To do = Within the listing below, please copy exactly the lines between the line holding "Image resolution: width=1389" and the line holding "Click the Pages breadcrumb", inclusive.

Source material =
========

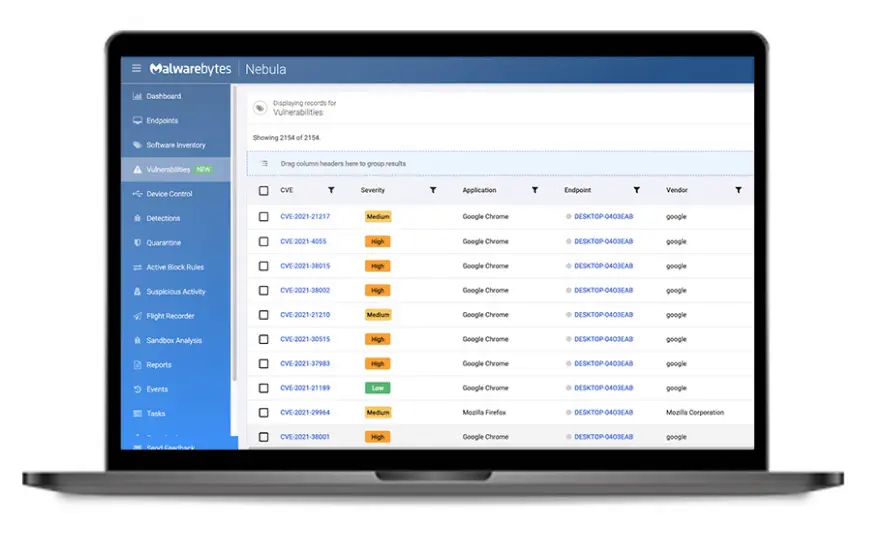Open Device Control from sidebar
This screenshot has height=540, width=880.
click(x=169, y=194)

========

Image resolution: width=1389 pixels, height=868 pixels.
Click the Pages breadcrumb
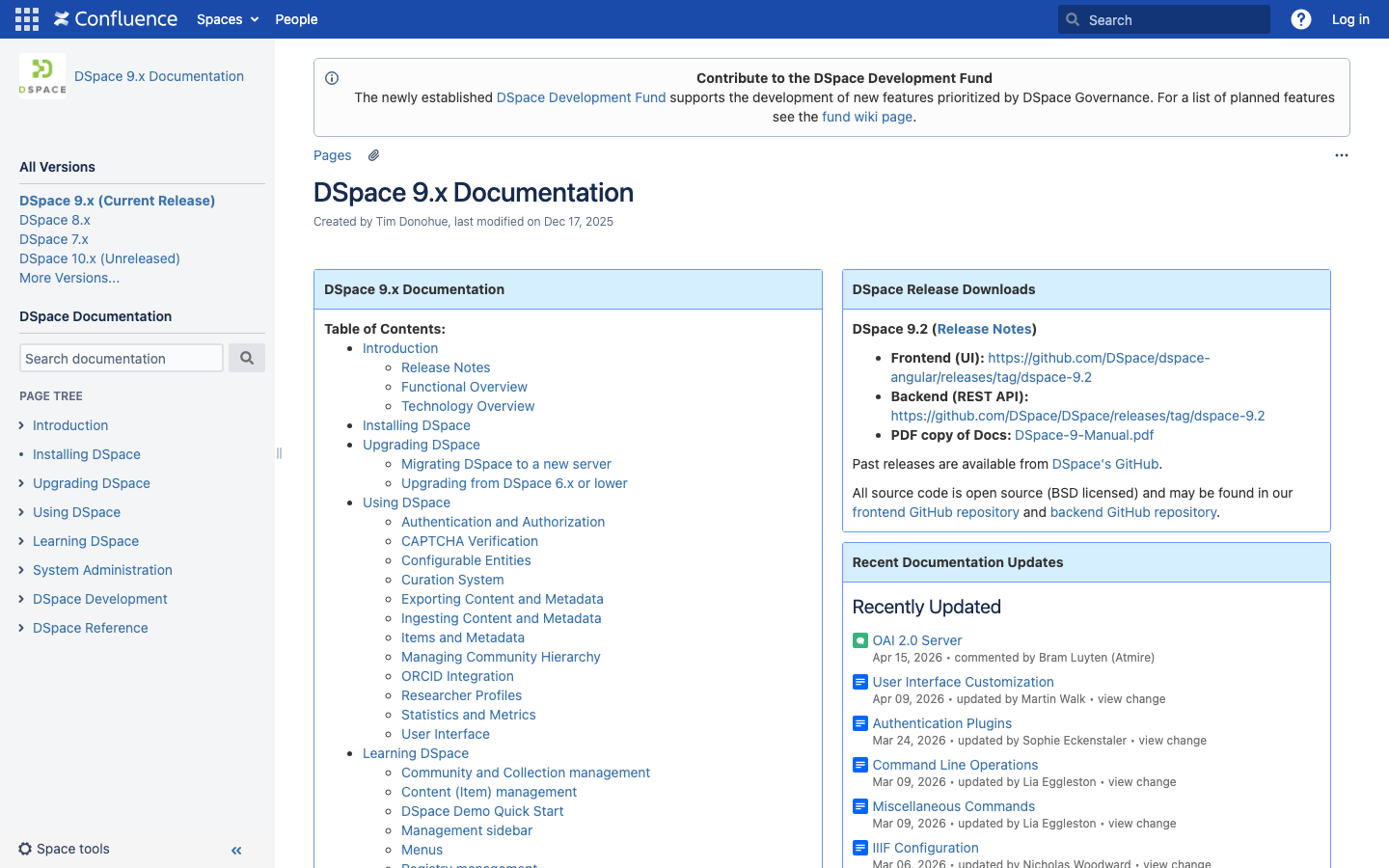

========

Reply to the task =
Image resolution: width=1389 pixels, height=868 pixels.
Click the Pages breadcrumb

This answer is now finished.